Glutamate biosynthesis by Clostridium kluyveri: An unusual distribution of radioactivity in glutamic acid

Abstract

1. 1. Cell-free extracts prepared from dried cells of Clostridium kluyveri were found to contain citrate synthase (EC 4.1.3.7), aconitase (EC 4.2.1.3), isocitrate dehydrogenase (EC 1.1.1.42) and glutamate dehydrogenase (EC 1.4.1.3). Biosynthesis of glutamic acid is thus possible via the normal citric acid cycle reactions. 2. 2. Maximal activity of citrate synthase and aconitase, but not isocitrate and glutamate dehydrogenases was dependent upon preparation of the cell extracts under reducing conditions. Isocitrate dehydrogenase was dependent on NADP + and Mn 2+ whilst glutamate dehydrogenase was dependent on either NADH or NADPH. 3. 3. Glutamic acid, synthesised by cell extracts from [5- 14C]citric acid, was degraded and found to contain 92% of the radioactivity in the α-carboxyl position.

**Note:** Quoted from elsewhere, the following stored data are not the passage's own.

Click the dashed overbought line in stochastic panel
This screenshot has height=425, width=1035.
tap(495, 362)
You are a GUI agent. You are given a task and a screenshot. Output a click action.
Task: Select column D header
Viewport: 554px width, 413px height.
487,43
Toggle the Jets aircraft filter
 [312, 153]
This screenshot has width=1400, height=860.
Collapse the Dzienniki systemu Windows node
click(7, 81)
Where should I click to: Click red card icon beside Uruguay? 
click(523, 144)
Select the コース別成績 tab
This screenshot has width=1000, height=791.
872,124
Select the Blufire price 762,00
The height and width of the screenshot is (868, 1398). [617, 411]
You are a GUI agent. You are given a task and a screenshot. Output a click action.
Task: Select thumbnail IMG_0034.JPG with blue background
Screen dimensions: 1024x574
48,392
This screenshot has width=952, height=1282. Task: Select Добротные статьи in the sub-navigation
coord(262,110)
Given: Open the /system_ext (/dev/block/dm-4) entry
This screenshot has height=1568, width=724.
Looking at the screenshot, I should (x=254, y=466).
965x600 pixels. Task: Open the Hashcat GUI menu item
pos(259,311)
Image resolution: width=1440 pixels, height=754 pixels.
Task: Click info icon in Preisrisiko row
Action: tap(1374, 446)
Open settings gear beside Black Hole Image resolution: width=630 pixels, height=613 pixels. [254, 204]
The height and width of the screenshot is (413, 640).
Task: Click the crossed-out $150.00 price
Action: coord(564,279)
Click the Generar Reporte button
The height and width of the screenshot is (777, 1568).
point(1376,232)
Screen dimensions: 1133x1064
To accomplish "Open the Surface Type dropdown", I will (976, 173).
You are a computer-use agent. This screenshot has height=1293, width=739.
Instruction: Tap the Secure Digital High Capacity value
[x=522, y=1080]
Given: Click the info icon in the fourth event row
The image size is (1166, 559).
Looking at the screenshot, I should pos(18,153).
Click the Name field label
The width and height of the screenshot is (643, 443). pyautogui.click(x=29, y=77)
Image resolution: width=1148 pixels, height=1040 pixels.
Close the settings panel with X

When [1,5- 14C]citric acid was the precursor of glutamic acid, the distribution of radioactivity was 48% in the α-carboxyl group and 46% in the remainder of the molecule. The stereospecificity of aconitase therefore appeared to be normal. 4. 4. Degradation of glutamic acid, synthesised from [4- 14C]aspartic acid, by extracts prepared from cells grown in 1964 yielded the following results: 47% of the label was in the α-carboxyl and 51% in the γ-aminobutyrate moiety of glutamic acid. In the case of cells grown in 1966 the distribution was 51% in the α-carboxyl and 39% in the γ-aminobutyrate. When [1- 14C]acetate was the substrate the following distribution was obtained (1966 cells): 59% in the α-carboxyl and 25% in the γ-carboxyl. These results indicate (a) an unusual stereospecificity in the citrate synthase and/or (b) the presence of unknown reactions which affect the distribution of the radioactivity in the glutamic acid.